For the Believer, Chapter One of the Great Story Unfolds in Successive Chapters of an Unending Love Relationship in a Unrestricted Working Partnership in a New Heaven and a New Earth!

Michael Wilcock sums up this hope well when he says, “All that is truly good and beautiful in this world will reappear there [in the age to come], purified and enhanced in the perfect setting its Maker intended for it; nothing of real value is lost.” Hallelujah!

We will worship, but without self-consciousness or interruption.

Our worship will not be forced. All pretense will be lost in true and pure praise to God (Revelation 5:11-14). The singing there will ring forth in love for God (Revelation 7:9-12). We will all be a part of this unhampered worship.

We will work, but without frustration and exhaustion.

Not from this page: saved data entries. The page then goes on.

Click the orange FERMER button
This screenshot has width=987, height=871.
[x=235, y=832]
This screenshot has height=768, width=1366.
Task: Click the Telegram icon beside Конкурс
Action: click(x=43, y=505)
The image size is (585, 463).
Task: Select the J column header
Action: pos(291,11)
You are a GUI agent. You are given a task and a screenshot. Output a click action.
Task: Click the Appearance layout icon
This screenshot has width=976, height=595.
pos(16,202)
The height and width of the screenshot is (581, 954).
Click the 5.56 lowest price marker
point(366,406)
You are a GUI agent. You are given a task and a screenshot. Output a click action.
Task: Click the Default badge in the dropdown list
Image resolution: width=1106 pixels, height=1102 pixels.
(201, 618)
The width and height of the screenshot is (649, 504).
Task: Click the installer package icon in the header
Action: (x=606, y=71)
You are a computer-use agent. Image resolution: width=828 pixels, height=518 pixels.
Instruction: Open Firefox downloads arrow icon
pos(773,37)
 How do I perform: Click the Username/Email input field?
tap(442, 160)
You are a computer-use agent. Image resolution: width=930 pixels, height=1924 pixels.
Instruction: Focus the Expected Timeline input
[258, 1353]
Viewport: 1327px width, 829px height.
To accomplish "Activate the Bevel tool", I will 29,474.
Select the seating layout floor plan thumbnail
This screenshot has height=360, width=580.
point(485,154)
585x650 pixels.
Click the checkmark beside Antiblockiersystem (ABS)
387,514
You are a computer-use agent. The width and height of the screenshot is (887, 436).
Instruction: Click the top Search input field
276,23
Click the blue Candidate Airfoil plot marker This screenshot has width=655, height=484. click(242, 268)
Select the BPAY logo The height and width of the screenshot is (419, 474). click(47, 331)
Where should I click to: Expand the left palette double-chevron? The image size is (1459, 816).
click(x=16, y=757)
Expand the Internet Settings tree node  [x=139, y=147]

We will be co-partners with God in the new heaven and on the new earth. We will never be unemployed. God created man in a way so that we would want to be creative, so that we would be satisfied by being productive. Serving God, working with God in glorified bodies and sin-free environments in the new heaven and earth will thrill the soul beyond measure. Time will not limit us in this service and our bodies will never grow tired or old.

David Lawrence, in his insightful book entitled, “Heaven: It’s not the End of the World”, writes, “It may well be that, like Adam and Eve, we are commissioned to steward and develop the new earth. A new world of resources to discover and harness. New vistas of beauty to capture in paintings, poetry and song. Every new discovery the occasion of a great outburst of praise and worship to the one who revealed it and created it. This kind of new earth is exciting and far from traditional views of ‘heaven’ that have led many Christians to wonder whether they will enjoy eternity once the first flush of relief at getting there has passed!”

To be sure, there will have to be redeployment on a massive scale. Policemen, doctors and nurses, evangelists, undertakers, locksmiths, burglar-alarm salesmen, bank managers and debt-collectors (along with many others) will all need retraining for gainful employment on the new earth! But everyone will have a role in stewarding the re-creation and everyone will be perfectly suited to that role, finding complete and utter fulfillment in their labors. No longer will work be under a curse so that we have to work hard and sweat to produce anything of worth. The results of the Fall will be remembered no more! Work itself will have been redeemed!

We will be in co-partnership, but without fear of job loss or failure.

The redeemed of God are destined to reign with Christ (2 Timothy 2:11,12; Revelation 2:5). We will not fail because those who overcome will be able to sit with Christ and reign on His throne (Revelation 3:21; Matthew 5:21). We will rule with no degree of failure.

We will have fellowship, but without conflict or cessation. The population of the new heaven and earth will be wonderful. The saved will be able to speak with the patriarchs of old (Matthew 8:11). We will be welcomed by the angelic host of God. We will be with the redeemed of the Christian age – the apostles and the faithful Christians who lived during the time of the early church.

My heart sings in tune with Randy Alcorn as he writes: "I've never been to Heaven; yet I miss it. Eden's in my blood. The best things of life are souvenirs from Eden, appetizers of the New Earth. There are just enough of them to keep us going but never enough to make us satisfied with the world as it is or ourselves as we are. We live between Eden and the New Earth, pulled toward what we once were and what we yet will be."

The best is always ahead for the child of God!